Cost-Effectiveness Analysis of 20-Valent Pneumococcal Conjugate Vaccine Implementation Into Singapore's Paediatric National Immunisation Programme (#157)

Ervin Cheong 1 , An Ta 2 , Liping Huang 3 , Elizabeth Vinand 2
  1. Medical Affairs, Pfizer, Singapore
  2. Cytel , London, United Kingdom
  3. Global Value and Evidence, Pfizer Inc, New York, United States

Objective: The 20-valent pneumococcal conjugate vaccine (PCV; PCV20) was approved for paediatric vaccination against pneumococcal disease in Singapore in May 2024. We assessed the cost-effectiveness of PCV20 versus the current standard of care (13-valent PCV [PCV13]) and another licensed 15-valent PCV (PCV15), all under 2+1 schedules, in Singapore’s paediatric National Childhood Immunisation Schedule (NCIS).  

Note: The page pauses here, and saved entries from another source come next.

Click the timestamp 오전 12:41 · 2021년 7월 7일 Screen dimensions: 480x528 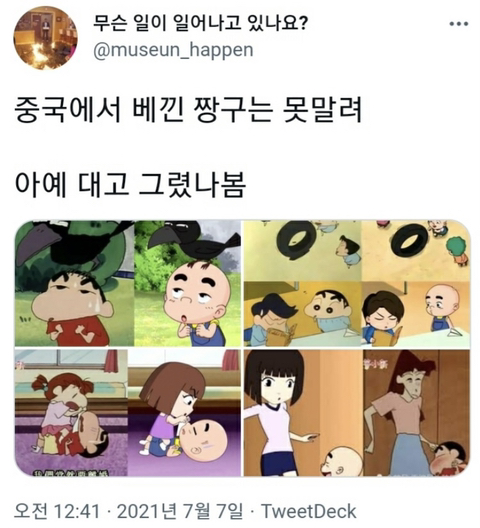coord(128,511)
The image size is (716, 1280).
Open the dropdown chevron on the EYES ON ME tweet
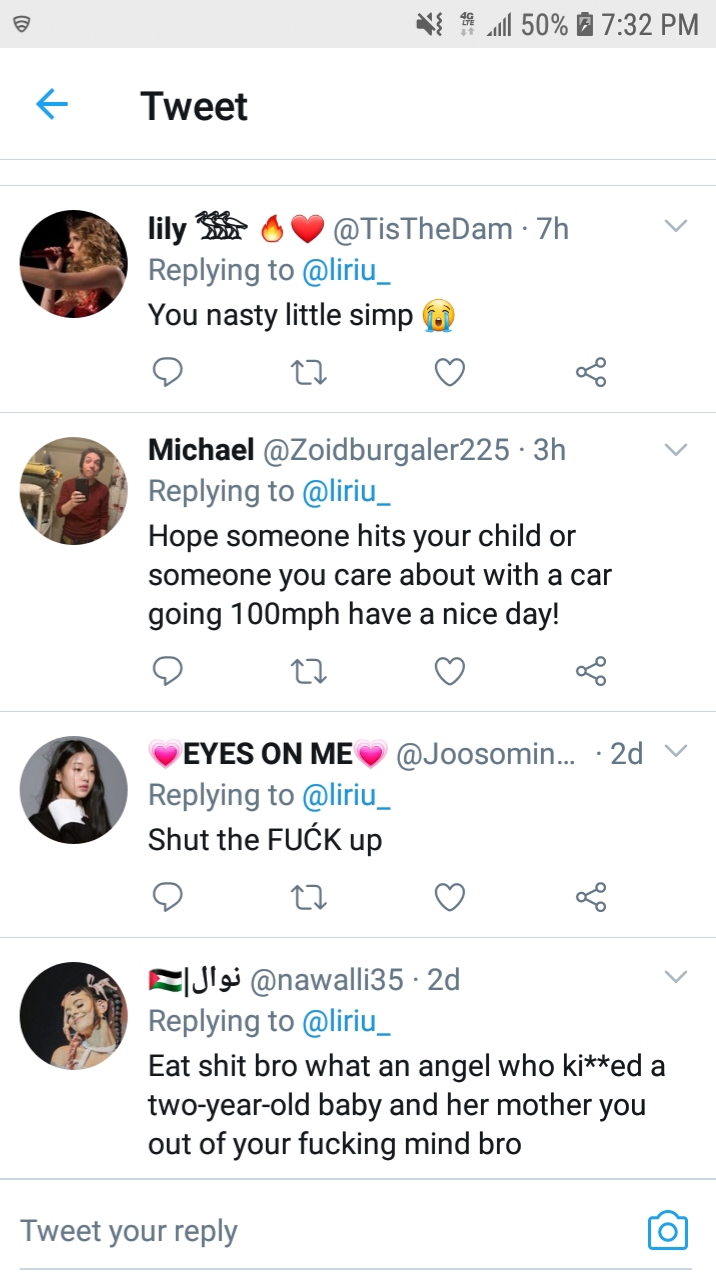click(677, 750)
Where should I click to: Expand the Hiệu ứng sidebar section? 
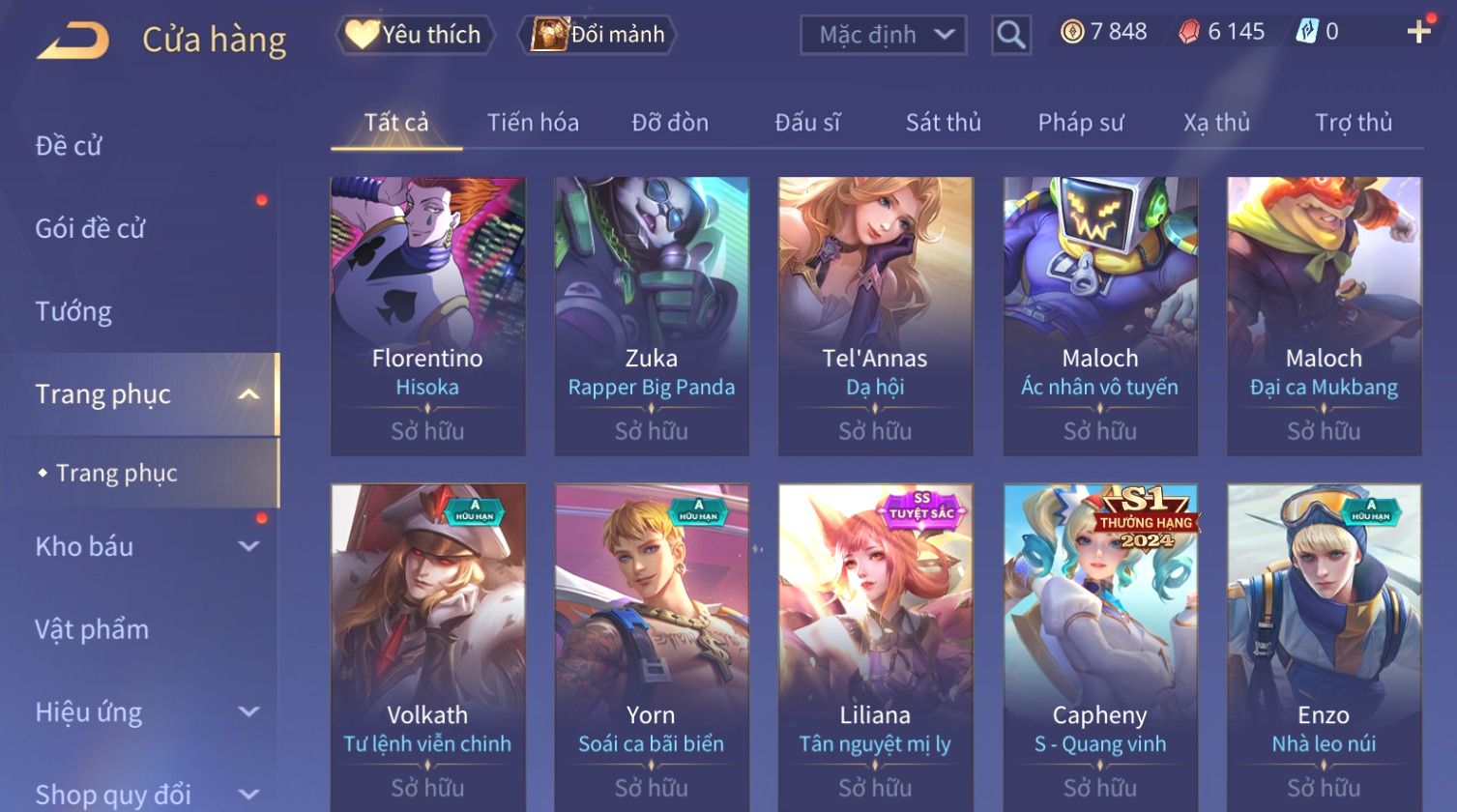[x=249, y=712]
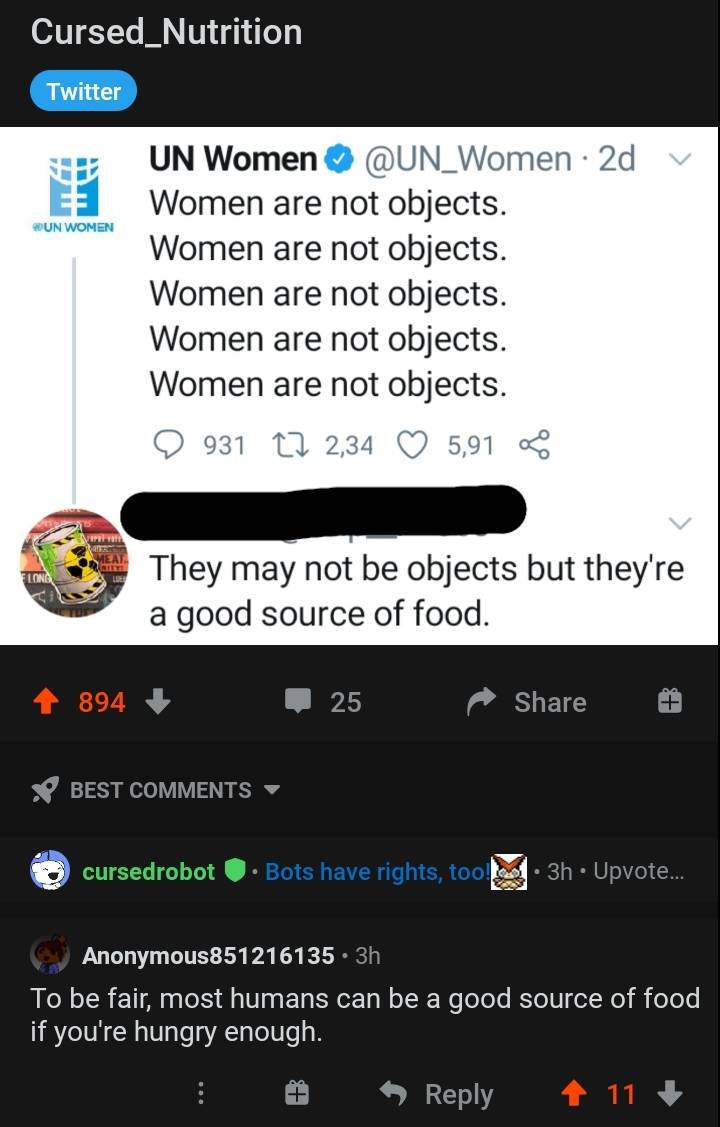Like the UN Women tweet

click(414, 445)
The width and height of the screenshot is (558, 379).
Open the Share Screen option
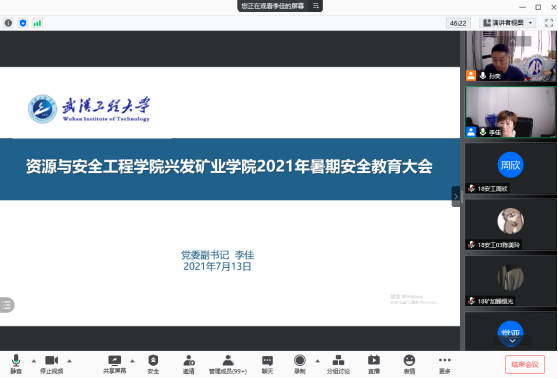coord(115,364)

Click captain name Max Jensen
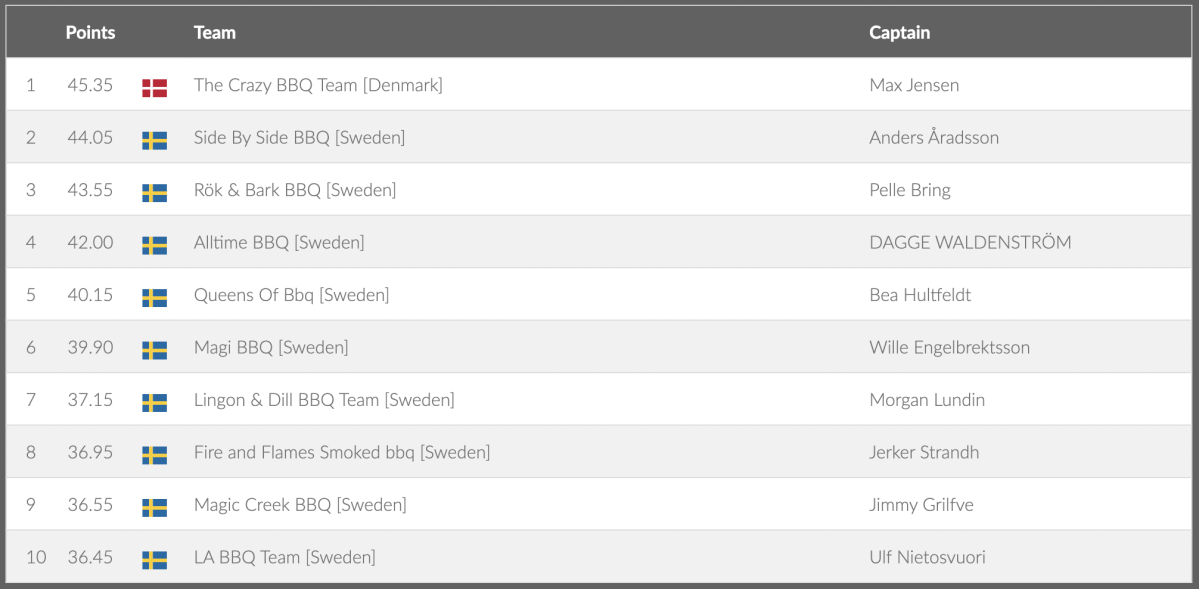point(914,86)
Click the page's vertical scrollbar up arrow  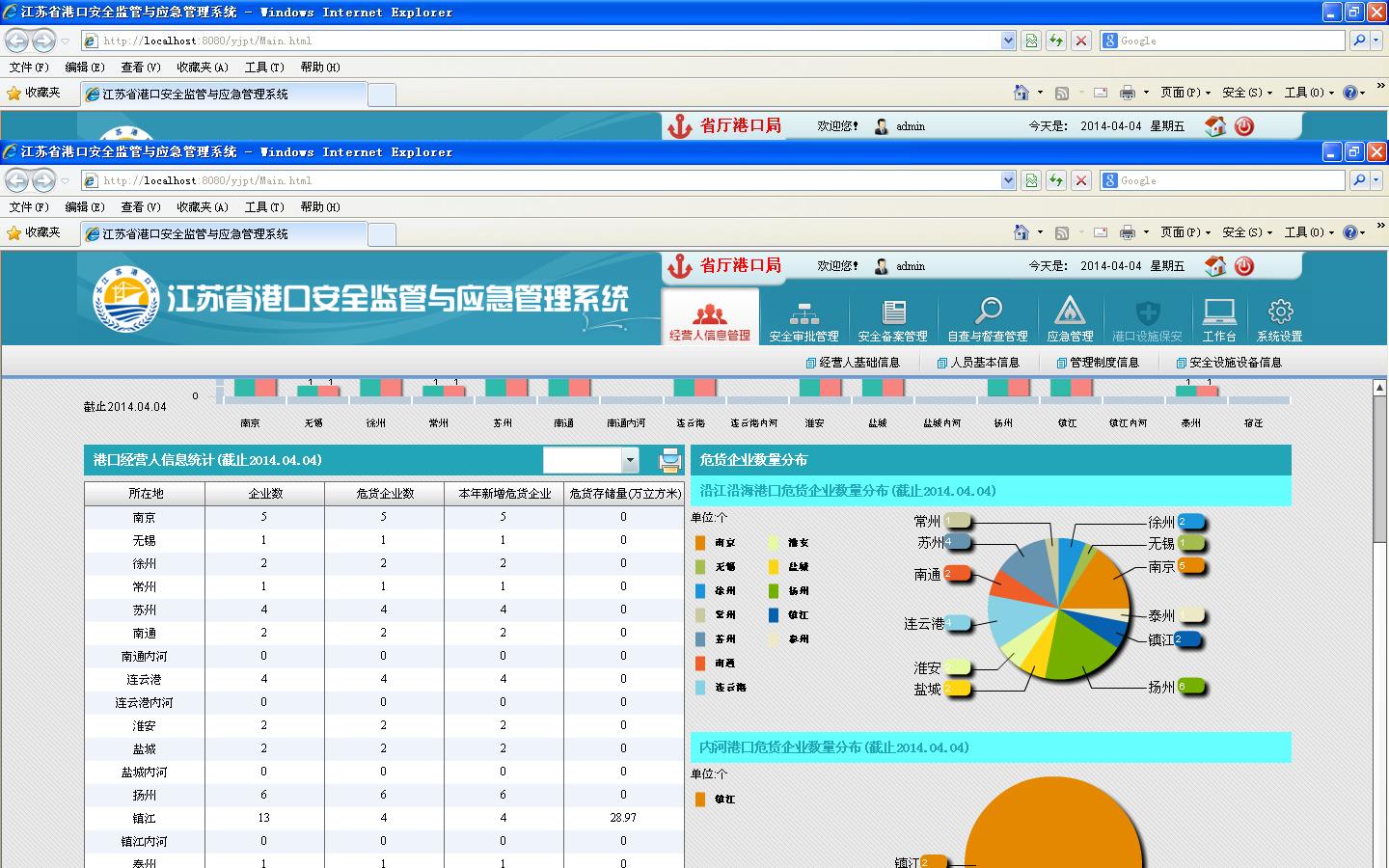pos(1379,388)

 Methods: Using Markov multiple-cohort model, clinical and economic outcomes associated with each vaccination strategy were estimated from a payer perspective (i.e., Singapore's Ministry of Health) with a 10-year time horizon and annual discounting rate of 3%. Both direct and indirect vaccine effects were considered. Singapore-specific data were prioritised as model inputs. Vaccine effectiveness was estimated from PCV13 effectiveness, 7-valent PCV (PCV7) trial and PCV7 and PCV13 impact studies. The vaccinated cohort comprised children aged <2 years. The cost-effectiveness of PCV20 versus comparators was evaluated using the incremental cost-effectiveness ratio (ICER) per quality-adjusted life year (QALY) gained. Sensitivity and scenario analyses tested the robustness of model assumptions and inputs.  

 Results: In the base case, PCV20 was estimated to prevent additional substantial numbers of pneumococcal disease cases and pneumococcal disease-associated deaths, leading to a QALY gain and approximately $60 million Singapore Dollars total cost-saving, versus PCV13 and PCV15 over 10 years. With greater health benefits and lower overall costs, PCV20 was the dominant strategy in both pairwise comparisons. Results from sensitivity and scenario analyses showed the robustness of the conclusion. 

 Conclusion: Implementing PCV20 2+1 into Singapore’s NCIS was estimated to be the cost saving strategy versus PCV13 2+1 or PCV15 2+1, providing improved health outcomes and medical cost-savings. These results support the emerging consensus that PCV20 implementation into paediatric vaccination programmes would result better outcomes.